**What to do**
Among the entries, which lines carry the string "computer"? Copy each of them.

**Saved data entries**
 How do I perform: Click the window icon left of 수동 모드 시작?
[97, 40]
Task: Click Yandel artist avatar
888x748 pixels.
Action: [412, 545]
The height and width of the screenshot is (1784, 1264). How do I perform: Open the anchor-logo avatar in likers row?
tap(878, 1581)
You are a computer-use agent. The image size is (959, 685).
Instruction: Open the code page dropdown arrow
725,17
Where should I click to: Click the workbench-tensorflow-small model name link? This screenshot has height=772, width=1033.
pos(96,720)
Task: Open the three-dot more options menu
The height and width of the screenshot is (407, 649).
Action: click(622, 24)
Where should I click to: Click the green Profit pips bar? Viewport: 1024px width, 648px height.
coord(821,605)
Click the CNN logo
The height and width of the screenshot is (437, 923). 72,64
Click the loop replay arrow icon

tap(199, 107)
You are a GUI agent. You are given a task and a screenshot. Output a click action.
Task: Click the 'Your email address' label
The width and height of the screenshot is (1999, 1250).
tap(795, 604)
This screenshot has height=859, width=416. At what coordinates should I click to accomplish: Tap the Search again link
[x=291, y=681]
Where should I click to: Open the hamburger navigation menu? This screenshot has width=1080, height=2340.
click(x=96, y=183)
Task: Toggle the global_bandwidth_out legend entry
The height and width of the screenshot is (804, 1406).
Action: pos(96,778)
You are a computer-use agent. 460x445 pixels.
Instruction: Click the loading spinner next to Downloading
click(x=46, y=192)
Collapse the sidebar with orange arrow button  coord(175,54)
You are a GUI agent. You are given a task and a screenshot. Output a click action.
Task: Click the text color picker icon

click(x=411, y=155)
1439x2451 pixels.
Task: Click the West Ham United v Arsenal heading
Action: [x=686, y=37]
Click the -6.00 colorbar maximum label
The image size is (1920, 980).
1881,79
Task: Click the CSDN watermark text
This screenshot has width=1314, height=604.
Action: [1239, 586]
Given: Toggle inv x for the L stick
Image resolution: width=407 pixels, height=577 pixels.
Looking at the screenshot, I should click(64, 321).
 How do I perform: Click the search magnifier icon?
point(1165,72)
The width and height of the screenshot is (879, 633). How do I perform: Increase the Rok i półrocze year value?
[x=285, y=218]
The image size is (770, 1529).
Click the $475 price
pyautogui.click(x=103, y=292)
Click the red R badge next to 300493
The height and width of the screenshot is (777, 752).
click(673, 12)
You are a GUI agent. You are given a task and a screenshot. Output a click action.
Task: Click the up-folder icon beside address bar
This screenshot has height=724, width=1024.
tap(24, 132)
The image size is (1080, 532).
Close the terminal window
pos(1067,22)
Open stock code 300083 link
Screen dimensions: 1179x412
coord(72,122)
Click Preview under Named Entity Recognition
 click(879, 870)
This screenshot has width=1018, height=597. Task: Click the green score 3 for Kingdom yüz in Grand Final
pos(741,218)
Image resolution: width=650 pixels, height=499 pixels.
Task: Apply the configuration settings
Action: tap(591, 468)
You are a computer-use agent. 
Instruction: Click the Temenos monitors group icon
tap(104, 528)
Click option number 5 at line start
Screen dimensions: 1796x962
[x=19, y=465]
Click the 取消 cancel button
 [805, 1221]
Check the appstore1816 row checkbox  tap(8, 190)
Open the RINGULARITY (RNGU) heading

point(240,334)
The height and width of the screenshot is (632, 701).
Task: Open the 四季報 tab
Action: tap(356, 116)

**Output of the exercise**
You are a computer-use agent. The image size is (959, 685).
You are a computer-use agent. 460x445 pixels.
You are a computer-use agent. 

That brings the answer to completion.